Required tasks:
- a) Return, word for word, the portion of the passage on Texas tort reform that runs from "Monday, October 24th, 2011" up to and including "nation, should emulate.".
- b) Write the next part of the passage on Texas tort reform, picking up after its final sentence.

Selected excerpt:
▬▬▬▬▬▬▬▬▬▬

Monday, October 24th, 2011
The organization Public Citizen has released a report analyzing the impact of tort reform on health care in Texas. It’s important to pay attention to this, because lobbying organizations pushing for more tort reform like to hold Texas up as a success story that other states, and the nation, should emulate.
Some background — in 2003, the state of Texas imposed a $250,000 cap on the amount of non-economic damages patients could recover from doctors. The law also shields emergency room doctors from malpractice suits entirely, since to win such a suit in Texas the plaintiffs have to prove the physician intended to harm them. Texas attorneys say this is an impossible threshold to meet, and they have stopped taking malpractice cases involving emergency room personnel.
You may think you’ll never sue anyone, but you never know. “Tort” refers to any personal injury, not just malpractice. People get ripped off by contractors or injured by products all the time. Many mesothelioma patients file their first personal injury suit in their senior years, since the results of exposure to asbestos sometimes take years to show up. But if you are seriously injured and live in a “tort reformed” state, you may be unable to be fully compensated for your injury.
But, you say, the cap is just on non-economic damages. It’s important to understand that “non-economic damages” are not just frivolous rewards to compensate injured people for pain and suffering. The difference between “economic” and “non-economic” damages are that the first are damages that can be documented at the time of trial — bills and estimates already received. The second are awarded to help the injured person pay for future expenses as he copes with his injury for the rest of his life.

▬▬▬▬▬▬▬▬▬▬

Data extract:

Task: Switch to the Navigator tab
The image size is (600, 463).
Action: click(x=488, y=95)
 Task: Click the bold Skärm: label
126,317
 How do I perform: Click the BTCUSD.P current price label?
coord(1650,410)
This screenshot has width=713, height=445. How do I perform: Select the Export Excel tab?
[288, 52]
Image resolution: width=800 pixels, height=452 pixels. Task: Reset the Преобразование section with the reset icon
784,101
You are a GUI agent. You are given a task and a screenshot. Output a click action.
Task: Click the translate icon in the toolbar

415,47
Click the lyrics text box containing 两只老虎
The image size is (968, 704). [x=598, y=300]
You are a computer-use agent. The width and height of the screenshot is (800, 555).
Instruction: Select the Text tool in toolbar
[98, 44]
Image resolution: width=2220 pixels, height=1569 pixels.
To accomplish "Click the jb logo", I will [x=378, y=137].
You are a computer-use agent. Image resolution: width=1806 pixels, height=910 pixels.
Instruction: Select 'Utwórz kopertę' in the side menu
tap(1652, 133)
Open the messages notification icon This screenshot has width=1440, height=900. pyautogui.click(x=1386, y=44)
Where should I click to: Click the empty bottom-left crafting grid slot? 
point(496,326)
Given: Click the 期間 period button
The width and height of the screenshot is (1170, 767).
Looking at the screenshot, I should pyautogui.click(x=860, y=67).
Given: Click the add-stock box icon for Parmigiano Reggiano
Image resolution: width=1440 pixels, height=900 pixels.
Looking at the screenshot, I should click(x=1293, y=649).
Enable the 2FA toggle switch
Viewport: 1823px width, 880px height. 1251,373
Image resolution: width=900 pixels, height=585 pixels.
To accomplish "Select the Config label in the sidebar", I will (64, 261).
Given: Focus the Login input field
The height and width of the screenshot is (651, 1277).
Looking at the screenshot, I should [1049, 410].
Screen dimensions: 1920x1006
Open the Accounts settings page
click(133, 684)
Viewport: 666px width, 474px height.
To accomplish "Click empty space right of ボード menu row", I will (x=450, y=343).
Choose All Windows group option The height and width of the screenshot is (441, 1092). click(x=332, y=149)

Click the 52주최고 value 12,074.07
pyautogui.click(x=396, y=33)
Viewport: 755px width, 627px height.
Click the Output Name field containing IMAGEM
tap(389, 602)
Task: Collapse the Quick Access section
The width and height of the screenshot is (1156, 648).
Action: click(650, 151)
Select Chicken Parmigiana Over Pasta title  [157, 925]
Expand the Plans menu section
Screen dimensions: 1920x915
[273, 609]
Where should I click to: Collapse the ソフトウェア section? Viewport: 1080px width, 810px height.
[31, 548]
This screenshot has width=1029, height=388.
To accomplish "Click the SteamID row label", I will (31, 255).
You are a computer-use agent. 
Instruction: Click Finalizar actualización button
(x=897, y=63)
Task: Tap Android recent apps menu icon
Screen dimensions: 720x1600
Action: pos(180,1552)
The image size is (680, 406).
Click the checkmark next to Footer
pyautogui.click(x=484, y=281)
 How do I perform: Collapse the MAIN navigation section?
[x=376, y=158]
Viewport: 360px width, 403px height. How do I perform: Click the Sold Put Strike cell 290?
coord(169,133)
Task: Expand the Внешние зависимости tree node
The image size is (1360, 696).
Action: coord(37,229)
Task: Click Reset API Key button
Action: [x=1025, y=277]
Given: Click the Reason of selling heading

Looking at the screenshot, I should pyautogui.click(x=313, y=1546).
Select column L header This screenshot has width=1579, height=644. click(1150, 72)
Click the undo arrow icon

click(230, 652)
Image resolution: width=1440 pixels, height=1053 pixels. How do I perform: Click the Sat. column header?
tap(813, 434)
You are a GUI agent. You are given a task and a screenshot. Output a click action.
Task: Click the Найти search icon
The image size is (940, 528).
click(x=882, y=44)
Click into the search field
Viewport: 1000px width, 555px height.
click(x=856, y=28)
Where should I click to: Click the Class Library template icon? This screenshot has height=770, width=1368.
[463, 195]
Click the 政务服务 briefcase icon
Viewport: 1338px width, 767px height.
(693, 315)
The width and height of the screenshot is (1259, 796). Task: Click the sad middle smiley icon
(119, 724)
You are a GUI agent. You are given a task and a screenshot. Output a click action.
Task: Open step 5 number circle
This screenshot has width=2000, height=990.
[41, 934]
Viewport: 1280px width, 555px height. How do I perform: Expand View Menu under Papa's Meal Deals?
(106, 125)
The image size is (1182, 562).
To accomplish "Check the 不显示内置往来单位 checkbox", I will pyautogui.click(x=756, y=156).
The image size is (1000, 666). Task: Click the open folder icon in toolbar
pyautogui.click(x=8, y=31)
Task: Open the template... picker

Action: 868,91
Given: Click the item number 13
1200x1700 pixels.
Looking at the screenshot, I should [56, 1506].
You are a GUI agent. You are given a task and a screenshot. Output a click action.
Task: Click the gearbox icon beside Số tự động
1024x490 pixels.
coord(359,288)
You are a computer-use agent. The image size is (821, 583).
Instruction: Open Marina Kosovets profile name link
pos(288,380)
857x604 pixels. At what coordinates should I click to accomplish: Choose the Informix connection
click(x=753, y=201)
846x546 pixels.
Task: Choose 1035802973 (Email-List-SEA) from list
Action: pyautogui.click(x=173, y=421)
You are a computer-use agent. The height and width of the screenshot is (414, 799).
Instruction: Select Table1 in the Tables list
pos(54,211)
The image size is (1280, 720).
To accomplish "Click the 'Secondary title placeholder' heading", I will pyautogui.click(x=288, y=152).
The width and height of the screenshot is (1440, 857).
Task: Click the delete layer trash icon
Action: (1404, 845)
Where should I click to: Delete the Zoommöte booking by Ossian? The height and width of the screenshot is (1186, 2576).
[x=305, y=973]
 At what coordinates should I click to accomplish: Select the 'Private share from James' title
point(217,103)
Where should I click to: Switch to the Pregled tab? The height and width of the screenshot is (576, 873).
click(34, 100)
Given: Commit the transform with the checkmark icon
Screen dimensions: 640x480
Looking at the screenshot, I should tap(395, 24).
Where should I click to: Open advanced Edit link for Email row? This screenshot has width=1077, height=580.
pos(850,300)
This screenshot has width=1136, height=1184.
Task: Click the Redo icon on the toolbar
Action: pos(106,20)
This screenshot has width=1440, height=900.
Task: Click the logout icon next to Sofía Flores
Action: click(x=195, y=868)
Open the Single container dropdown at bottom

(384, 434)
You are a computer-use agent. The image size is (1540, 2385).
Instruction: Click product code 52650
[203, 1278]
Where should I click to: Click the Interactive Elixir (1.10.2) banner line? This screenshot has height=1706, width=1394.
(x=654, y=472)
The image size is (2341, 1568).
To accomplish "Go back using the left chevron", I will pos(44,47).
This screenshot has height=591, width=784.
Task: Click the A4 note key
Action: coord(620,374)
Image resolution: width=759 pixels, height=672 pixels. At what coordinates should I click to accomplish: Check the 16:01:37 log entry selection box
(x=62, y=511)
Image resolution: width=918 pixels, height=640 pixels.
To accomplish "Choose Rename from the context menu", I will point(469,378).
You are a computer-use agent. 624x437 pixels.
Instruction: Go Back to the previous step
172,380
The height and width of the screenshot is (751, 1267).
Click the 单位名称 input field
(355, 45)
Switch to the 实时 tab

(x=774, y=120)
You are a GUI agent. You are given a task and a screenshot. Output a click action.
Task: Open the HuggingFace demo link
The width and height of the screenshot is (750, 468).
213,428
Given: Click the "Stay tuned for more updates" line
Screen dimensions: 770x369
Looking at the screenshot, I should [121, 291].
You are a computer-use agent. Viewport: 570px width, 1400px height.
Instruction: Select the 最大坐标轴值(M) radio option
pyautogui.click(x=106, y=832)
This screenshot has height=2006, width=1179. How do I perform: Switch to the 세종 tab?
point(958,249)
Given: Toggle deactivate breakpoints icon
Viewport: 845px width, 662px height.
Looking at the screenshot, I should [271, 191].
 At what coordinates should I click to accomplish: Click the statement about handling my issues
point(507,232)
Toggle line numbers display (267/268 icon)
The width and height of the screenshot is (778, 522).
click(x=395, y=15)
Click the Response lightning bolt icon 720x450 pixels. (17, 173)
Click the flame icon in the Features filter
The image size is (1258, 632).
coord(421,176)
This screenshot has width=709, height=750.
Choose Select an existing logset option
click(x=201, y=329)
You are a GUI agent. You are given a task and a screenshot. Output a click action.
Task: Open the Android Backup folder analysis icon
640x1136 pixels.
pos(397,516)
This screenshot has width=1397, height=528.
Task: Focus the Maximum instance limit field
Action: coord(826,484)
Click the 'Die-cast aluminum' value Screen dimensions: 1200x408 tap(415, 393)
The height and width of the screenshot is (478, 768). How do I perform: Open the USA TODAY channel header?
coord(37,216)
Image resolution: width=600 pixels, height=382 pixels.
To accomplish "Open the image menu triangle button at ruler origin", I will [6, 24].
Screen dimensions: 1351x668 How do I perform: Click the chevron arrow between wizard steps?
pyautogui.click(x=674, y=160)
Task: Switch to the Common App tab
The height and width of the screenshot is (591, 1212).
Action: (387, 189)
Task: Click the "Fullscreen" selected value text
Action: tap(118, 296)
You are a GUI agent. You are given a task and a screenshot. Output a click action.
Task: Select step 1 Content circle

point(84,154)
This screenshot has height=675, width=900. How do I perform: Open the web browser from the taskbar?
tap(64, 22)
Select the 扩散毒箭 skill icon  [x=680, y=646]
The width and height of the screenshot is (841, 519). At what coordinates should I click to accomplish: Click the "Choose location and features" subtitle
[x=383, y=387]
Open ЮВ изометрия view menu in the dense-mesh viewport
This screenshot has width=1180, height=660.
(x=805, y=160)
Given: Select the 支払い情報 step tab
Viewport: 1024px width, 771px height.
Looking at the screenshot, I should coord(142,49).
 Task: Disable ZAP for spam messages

▬▬▬▬▬▬▬▬▬▬

Answers below:
- a)
Monday, October 24th, 2011
The organization Public Citizen has released a report analyzing the impact of tort reform on health care in Texas. It’s important to pay attention to this, because lobbying organizations pushing for more tort reform like to hold Texas up as a success story that other states, and the nation, should emulate.

- b)
The Texas law was written to remedy the allegedly “out of control” malpractice suits that were said to be the chief driver of out-of-control health care costs. In exchange for limiting the rights of citizens, Texas claims that tort reform has resulted in lower health care costs and an influx of new doctors into Texas, relieving their physician shortage.
Public Citizen says that’s hooey. The real-world data say that since 2003 –
- Medicare spending in Texas has risen 13 percent faster than the national average.
- Premiums for private health insurance have risen faster — 51.7 percent — in Texas than the national average.
- Although there are more physicians practicing in Texas now than before 2003, the rate of increase per capita actually is slower than it was before 2003.
- The number of primary care physicians in Texas per capita remains about what it was before 2003, and the number of doctors in rural areas actual has declined. The bragged-about influx of physicians have been mostly specialists moving to metropolitan areas.
Again, it’s important for you to understand this even if you don’t live in Texas. Chances are the same industry lobbying groups that sold tort reform to the Texas legislature has already been pressuring legislators in your state, and may already have succeeded in limiting your rights in state court. And there’s a push on for national tort reform as well.
These findings are not entirely new; other research organizations studying the results of Texas tort reform have reached similar conclusions. However, if you listened only to politicians, you’d think Texas has got all its health care problems solved. From the report:
Rep. Michele Bachmann (R-Minn.), for instance, said during the national debate over health insurance reform that projects to study medical liability were unnecessary because “we’ve already had a pilot program. It’s called the state of Texas. The state of Texas did a wonderful job of lawsuit reform and actually saw medical costs come down. We know it works.”
Rep. Lamar Smith (R-Texas), a co-sponsor of legislation now pending in Congress to impose federal caps on medical malpractice awards, credited the Texas liability caps with increasing the number of doctors in the state, which, he said, “means Texans pay less to have better health care and more options.”
Folks, what the politicians say is not true. Well, except in one respect — the rates Texas physicians pay for malpractice insurance has gone down. These savings have not been passed on to patients, but physicians are happy.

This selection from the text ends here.